Fragmento de origen:
______

En el segundo, prueba su tesis
de manera parecida al cuarto referido en el capítulo sobre las riquezas.
Argumenta: «Lamamos principalmente bueno al hombre
que ha alcanzado el sumo bien. Mas por el hecho de ser poderoso no se le
considera ni bueno ni malo, ya que ni es bueno quien puede hacer el bien ni
malo quien puede hacer el mal. Luego el sumo bien del hombre no consiste en ser
poderoso».
El otro argumento, que ofrece
en cuarto lugar, también se basa en el bien y el mal moral. Su exposición es la
siguiente: «No puede ser el sumo bien algo de que
podemos usar bien y mal, pues es mejor lo que no podemos usar para mal. Sin
embargo, del poder podemos usar bien y mal, puesto que ”la razón puede actuar
para fines opuestos”. Luego el poder humano no es el sumo bien del hombre» [4].
Esta prueba la utilizó después
Santo Tomás en el tratado de la bienaventuranza de la Suma teológica. En el artículo sobre el poder,
escribe: «Es imposible que la bienaventuranza
consista en el poder (…) porque el poder vale indistintamente para el bien y para
el mal; en cambio, la bienaventuranza es el bien propio y perfecto del hombre» [5].
382. ––¿Cuáles son los otros dos argumentos
restantes sobre la imposibilidad que en el poder esté la suma felicidad?
––El primer argumento se basa
en que el poder requiere de otros sobre los que se ejerce. De manera que, como
se dice en el mismo: «Todo poder dice relación a
otra cosa. Pero el sumo bien no importa relación alguna. Por lo tanto, el poder
no es el sumo bien del hombre».
En el segundo, se parte del
examen del poder en sí mismo. La demostración es la siguiente: «Si algún poder fuera el sumo bien, debería ser
perfectísimo. Sin embargo, el poder humano es imperfectísimo, puesto que se
funda en la voluntad y opinión de los hombres, que son sumamente inconstantes.
Además, cuanto mayor se considera un poder, tanto de más cosas depende; y esto
es un signo de su propia flaqueza, porque lo que depende de muchos puede
deshacerse de muchas maneras. Por lo tanto, el sumo bien del hombre no está en
el poder mundano» [6].
A este argumento, se le podría
replicar con esta objeción, que se encuentra en el artículo paralelo de la Suma teológica:
«La bienaventuranza es un bien perfecto. Pero lo más perfecto es que el hombre
pueda gobernar también a los demás, y esto es propio de los que están
investidos de poder. Luego la bienaventuranza consiste en el poder» [7].
Santo Tomas responde así a la
misma: «Del mismo modo que lo mejor es que alguien
desempeñe bien el poder en el gobierno de muchos, lo peor es que lo desempeñe
mal. Es que el poder vale lo mismo para el bien que para el mal» [8].

______

Entradas extraídas:
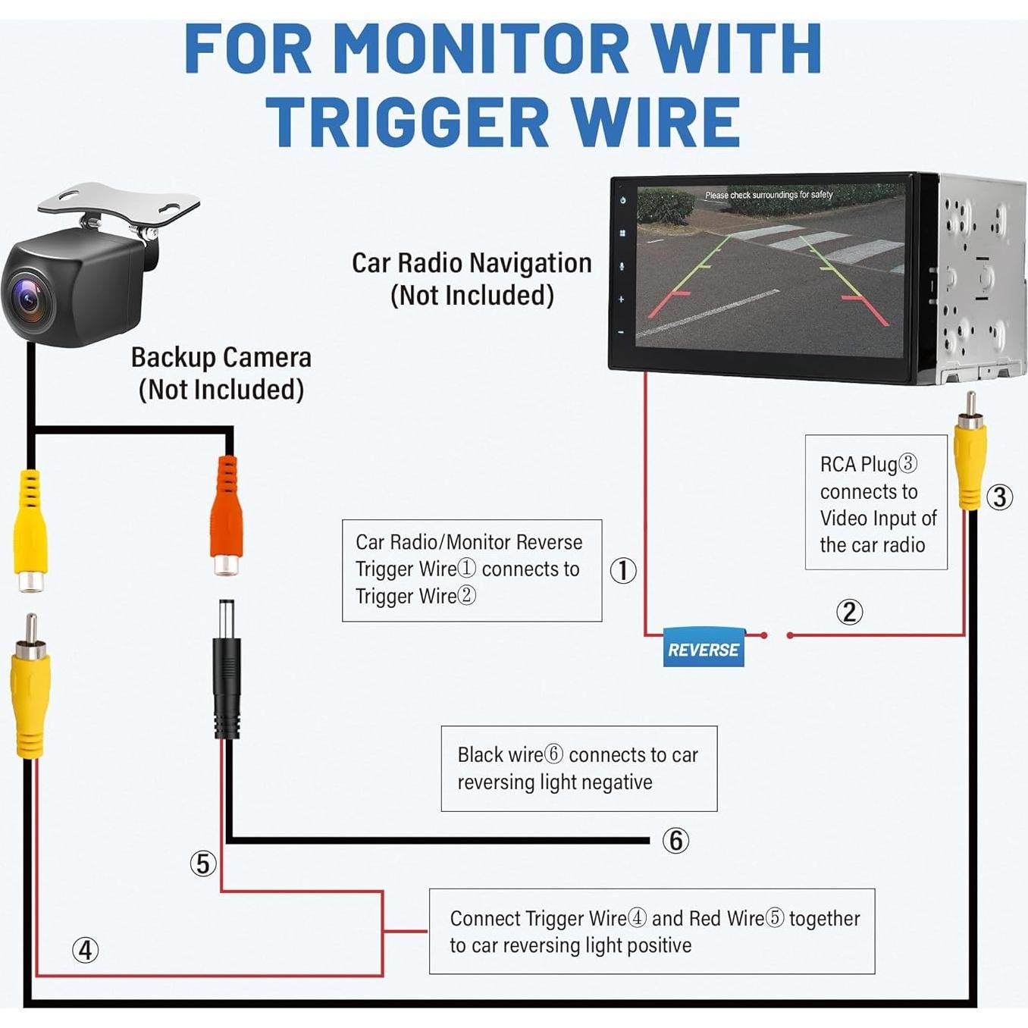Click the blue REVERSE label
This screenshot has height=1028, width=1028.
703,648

______

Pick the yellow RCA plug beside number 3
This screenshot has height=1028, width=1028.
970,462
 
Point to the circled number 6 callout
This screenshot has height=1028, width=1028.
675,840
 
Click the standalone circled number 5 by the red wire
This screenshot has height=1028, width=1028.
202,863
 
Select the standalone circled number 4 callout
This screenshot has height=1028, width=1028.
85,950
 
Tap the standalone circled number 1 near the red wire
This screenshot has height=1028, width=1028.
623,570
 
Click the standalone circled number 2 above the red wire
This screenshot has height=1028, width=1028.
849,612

______

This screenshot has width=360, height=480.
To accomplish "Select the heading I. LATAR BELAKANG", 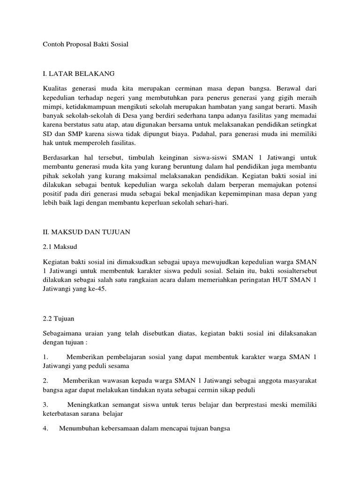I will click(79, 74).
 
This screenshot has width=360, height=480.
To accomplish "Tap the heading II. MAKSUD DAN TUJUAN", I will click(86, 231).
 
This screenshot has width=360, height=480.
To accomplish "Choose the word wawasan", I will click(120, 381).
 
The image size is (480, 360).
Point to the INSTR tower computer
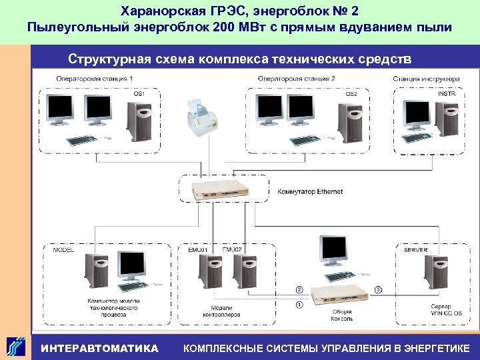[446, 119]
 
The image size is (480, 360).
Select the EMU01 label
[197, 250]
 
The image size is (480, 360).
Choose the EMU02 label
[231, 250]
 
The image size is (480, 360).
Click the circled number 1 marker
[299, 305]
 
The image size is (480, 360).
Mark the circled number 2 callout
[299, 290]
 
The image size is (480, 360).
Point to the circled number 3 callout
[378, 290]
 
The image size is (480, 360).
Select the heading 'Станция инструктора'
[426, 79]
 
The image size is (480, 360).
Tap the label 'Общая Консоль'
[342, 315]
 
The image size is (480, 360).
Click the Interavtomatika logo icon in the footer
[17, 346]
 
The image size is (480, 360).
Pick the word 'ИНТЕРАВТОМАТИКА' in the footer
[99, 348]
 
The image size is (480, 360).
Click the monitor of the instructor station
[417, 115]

______

Enunciado escrito 1: Reproduce sin cambios el pasaje del texto sobre el poder y el sumo bien que va desde "382. ––¿Cuáles son" hasta "son sumamente inconstantes.".
Enunciado escrito 2: Prosigue el texto sobre el poder y el sumo bien a partir de su última oración.

Respuesta escrita 1:
382. ––¿Cuáles son los otros dos argumentos
restantes sobre la imposibilidad que en el poder esté la suma felicidad?
––El primer argumento se basa
en que el poder requiere de otros sobre los que se ejerce. De manera que, como
se dice en el mismo: «Todo poder dice relación a
otra cosa. Pero el sumo bien no importa relación alguna. Por lo tanto, el poder
no es el sumo bien del hombre».
En el segundo, se parte del
examen del poder en sí mismo. La demostración es la siguiente: «Si algún poder fuera el sumo bien, debería ser
perfectísimo. Sin embargo, el poder humano es imperfectísimo, puesto que se
funda en la voluntad y opinión de los hombres, que son sumamente inconstantes.

Respuesta escrita 2:
También, en este artículo de
la Suma teológica, presenta este
segundo argumento de la Suma contra los gentiles de este modo: «La
bienaventuranza es un bien perfecto. Pero el poder es muy imperfecto, porque,
como dice Boecio: “El poder humano no es capaz de
impedir el peso de las preocupaciones, ni de esquivar el aguijón de la
inquietud”. Y añade: “¿Llamarás poderoso a quien se rodea de una escolta y teme
más a la misma que es temido?” (La consolación de la filosofía, III,
17). Por tanto, la bienaventuranza no consiste en el poder» [9].
En el cuerpo del artículo,
además, ofrece otro argumento, igualmente basado en la naturaleza del poder. Lo
formula de este manera tan breve: «es imposible que
la suprema felicidad consista en el poder, porque este tiene condición de
principio, como dice Aristóteles (Metafísica IV, 12, 1) y la beatitud tiene
carácter de fin último» [10].
Con todos estos argumentos el
Aquinate puede concluir: «Así, pues, la felicidad
humana no consiste en ningún bien exterior, porque los bienes exteriores, que
se llaman “bienes de fortuna”, están contenidos bajo los bienes mencionados» [11].
383. ––¿Hay también semejanzas entre todos los
argumentos expuestos en este y los anteriores capítulos, dedicados a mostrar
que la felicidad suprema no puede estar en los bienes externos, como los
honores, la fama, las riquezas y el poder?
––Después de ofrecer los dos
argumentos sobre el poder y la felicidad, en el texto de la Suma teológica, indica Santo Tomás las
semejanzas entre todas las pruebas, al añadir: «Pueden
aducirse, finalmente, cuatro razones generales para probar que la
bienaventuranza no puede consistir en ninguno de los bienes externos de los que
venimos hablando». Tres de ellas son una consecuencia de lo que es la
felicidad y la otra de la tendencia del hombre a ella.
La primera razón general, que
indica Santo Tomás es que: «por ser la
bienaventuranza el bien sumo del hombre, no es compatible con algún mal; y
todos esos bienes los encontramos tanto en los buenos como en los malos».
La segunda también se refiere
a la naturaleza de la suma felicidad. Su contenido es el siguiente: «por ser propio de la bienaventuranza el ser suficiente
por sí misma, como demuestra Aristóteles (Ética, I, 7, 6) es de
rigor que, una vez alcanzada, no le falte al hombre ningún bien necesario.
Pero, después de lograr cada uno de esos bienes, pueden faltarle al hombre
otros muchos necesarios, como la sabiduría, la salud del cuerpo, etc.».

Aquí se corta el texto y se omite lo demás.